Why Bernie Sanders Is Done

Reuters
March 15, 2020 Topic: Politics Region: Americas Blog Brand: The Buzz Tags: PoliticsElectionJoe BidenDemocratsBernie Sanders

Why Bernie Sanders Is Done

Looking ahead, it is unlikely that Bernie Sanders will be able to secure enough delegates to seize the Democratic nomination. 

Editor’s note: With the race for the Democratic presidential nomination narrowed to two front-runners, Joe Biden and Bernie Sanders, six states went to the polls on March 10: Idaho, Michigan, Mississippi, Missouri, North Dakota and Washington. We asked three scholars to examine the primary results.

 

Keisha N. Blain, University of Pittsburgh

The March 10 Democratic primary results highlight the power of the African American vote.

Despite Sanders’ efforts to reach African American voters, he was unable to win their vote on Tuesday night. He underperformed in several states, including some he previously won in 2016. At the heart of Sanders’ loss is the African American vote.

While African American voters are not a monolithic group, the majority lent their support to Biden on March 10. There are many factors that account for this decision. Many African Americans believe that Biden will extend the legacy of former President Barack Obama. Others are lukewarm towards Sanders because of what they perceive as the senator’s emphasis on economic inequality over racial injustice.

These concerns, among others, guaranteed Biden’s lead on Super Tuesday, and they guaranteed his lead last night. The African American vote has now paved the way for Biden’s success.

This is most evident in the state of Mississippi, where African Americans represented approximately 75% of the Democratic primary vote, the highest rate of any state to date. Despite a significant endorsement from Mayor Chokwe Antar Lumumba of Jackson, Mississippi, Sanders managed to win only 14.9% of the black vote in Mississippi. Biden won a whopping 81%.

Looking ahead, it is unlikely that Sanders will be able to secure enough delegates to seize the Democratic nomination. His inability to win over black voters will certainly guarantee this outcome. Much like the primaries of 2016, I expect Sanders will come close to a win – but not close enough.

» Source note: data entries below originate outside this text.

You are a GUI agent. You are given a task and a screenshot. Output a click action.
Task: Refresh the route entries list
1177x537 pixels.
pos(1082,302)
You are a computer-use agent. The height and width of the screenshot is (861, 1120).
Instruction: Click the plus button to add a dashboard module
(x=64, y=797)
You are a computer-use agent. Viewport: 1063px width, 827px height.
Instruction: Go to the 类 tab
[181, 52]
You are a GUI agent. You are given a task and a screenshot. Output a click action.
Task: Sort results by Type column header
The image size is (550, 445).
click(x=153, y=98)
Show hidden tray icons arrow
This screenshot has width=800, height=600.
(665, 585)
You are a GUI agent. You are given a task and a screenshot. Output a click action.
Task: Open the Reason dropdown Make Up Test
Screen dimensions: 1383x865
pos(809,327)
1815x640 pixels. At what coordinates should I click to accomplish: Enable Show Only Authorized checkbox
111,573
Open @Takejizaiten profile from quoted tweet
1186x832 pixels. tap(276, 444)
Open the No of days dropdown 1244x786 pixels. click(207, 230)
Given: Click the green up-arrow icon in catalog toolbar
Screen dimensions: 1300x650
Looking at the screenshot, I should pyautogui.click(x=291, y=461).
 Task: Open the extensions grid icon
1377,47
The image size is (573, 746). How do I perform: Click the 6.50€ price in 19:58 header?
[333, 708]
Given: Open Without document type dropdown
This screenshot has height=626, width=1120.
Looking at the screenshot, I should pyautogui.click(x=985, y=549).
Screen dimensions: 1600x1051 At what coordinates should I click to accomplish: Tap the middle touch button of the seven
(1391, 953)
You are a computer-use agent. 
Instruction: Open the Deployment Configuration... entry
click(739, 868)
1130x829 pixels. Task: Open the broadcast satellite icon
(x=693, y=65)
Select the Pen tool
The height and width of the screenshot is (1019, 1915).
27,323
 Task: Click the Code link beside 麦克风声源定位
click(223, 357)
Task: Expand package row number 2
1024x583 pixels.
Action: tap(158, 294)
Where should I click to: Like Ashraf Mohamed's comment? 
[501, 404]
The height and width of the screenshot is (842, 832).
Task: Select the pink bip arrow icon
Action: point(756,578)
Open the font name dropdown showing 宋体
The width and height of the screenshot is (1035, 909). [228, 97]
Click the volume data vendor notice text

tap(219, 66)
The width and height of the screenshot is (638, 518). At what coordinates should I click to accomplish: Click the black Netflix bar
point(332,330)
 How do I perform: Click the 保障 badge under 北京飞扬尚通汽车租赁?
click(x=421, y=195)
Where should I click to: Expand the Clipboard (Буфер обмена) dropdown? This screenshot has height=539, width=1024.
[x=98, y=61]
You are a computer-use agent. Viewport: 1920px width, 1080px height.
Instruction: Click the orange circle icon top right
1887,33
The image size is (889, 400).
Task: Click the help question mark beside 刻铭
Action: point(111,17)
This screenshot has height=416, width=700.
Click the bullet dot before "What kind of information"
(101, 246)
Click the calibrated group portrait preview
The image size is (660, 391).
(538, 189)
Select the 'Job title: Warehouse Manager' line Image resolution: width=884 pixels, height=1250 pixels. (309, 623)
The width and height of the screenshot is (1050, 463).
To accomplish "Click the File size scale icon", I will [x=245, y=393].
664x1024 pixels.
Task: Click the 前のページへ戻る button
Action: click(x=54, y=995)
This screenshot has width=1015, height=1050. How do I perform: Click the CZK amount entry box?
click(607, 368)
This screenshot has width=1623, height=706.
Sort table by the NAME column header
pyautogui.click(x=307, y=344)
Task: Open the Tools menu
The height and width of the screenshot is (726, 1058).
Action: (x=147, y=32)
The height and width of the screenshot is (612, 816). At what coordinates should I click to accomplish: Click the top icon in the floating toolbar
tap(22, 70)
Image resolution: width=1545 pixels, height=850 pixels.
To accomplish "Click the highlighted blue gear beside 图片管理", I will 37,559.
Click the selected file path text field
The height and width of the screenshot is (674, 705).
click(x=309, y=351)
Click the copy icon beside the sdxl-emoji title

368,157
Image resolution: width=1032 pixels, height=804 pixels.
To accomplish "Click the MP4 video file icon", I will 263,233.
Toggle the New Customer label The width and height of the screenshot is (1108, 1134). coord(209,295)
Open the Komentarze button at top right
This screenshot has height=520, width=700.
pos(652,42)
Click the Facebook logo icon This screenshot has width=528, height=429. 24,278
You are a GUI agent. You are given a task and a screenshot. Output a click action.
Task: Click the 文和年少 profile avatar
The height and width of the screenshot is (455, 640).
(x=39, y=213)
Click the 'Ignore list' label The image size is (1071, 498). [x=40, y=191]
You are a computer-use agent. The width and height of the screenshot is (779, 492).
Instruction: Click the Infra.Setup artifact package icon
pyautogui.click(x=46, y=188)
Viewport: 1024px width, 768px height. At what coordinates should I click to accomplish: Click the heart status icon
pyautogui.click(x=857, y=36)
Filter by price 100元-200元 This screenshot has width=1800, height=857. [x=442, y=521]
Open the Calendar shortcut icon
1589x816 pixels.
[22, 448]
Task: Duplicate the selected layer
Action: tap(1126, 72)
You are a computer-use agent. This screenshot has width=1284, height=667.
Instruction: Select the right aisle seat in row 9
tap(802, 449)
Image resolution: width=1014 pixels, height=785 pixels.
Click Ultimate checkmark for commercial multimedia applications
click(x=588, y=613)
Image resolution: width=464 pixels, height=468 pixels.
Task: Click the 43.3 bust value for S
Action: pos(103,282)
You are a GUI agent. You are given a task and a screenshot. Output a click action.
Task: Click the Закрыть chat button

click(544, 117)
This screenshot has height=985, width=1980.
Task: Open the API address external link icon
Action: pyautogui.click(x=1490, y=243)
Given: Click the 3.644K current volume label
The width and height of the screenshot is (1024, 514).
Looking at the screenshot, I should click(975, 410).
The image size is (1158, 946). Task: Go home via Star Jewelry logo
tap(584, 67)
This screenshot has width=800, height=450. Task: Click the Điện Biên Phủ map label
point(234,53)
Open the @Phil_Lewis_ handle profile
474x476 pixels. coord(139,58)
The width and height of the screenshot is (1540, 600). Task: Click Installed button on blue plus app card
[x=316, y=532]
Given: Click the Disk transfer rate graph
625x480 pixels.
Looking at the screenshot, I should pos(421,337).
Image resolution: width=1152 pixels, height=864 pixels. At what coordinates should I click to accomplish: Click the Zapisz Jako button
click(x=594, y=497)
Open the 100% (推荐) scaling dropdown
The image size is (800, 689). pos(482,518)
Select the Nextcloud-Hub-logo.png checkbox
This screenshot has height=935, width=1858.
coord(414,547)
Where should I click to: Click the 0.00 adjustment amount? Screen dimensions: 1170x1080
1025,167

Sanders greets voters outside a polling location at Warren E. Bow Elementary School in Detroit, Michigan. AP Photo/Paul Sancya

Luke Perry, Utica College

Joe Biden’s post-South Carolina dominance continued in Michigan, the big prize yesterday with over one-third of the delegates in play for that evening. Obama carried Michigan in 2008 and 2012 as part of the Democratic “blue wall” in the Midwest.

Biden on Tuesday won 52.9% of the Michigan primary vote, securing 53 delegates. This is 14 more than Sanders, who won Michigan in 2016.

Turnout was up 30% compared with the 2016 primary. Biden leads all of Michigan’s 83 counties except for Ingham County, which is too close to call.

Biden’s strongest showing was among older voters, besting Sanders among those 45 and older.

In 2016, 79% of Michigan voters were over 30. Trump outperformed Hillary Clinton among this group.

During Obama’s second term, party affiliation among baby boomers (age 52 to 70) and the Silent Generation (age 71 to 88) shifted from evenly divided between the two major parties to decidedly Republican.

For instance, 53% of the Silent Generation identified as Republican in 2016, and 40% as Democrat. This was a complete reversal from 1992, when Bill Clinton was elected.

Republicans have already begun to frame Biden’s age, 77, negatively. But Biden’s appeal to older voters in swing states like Michigan and Florida could be key to the Democrats’ future.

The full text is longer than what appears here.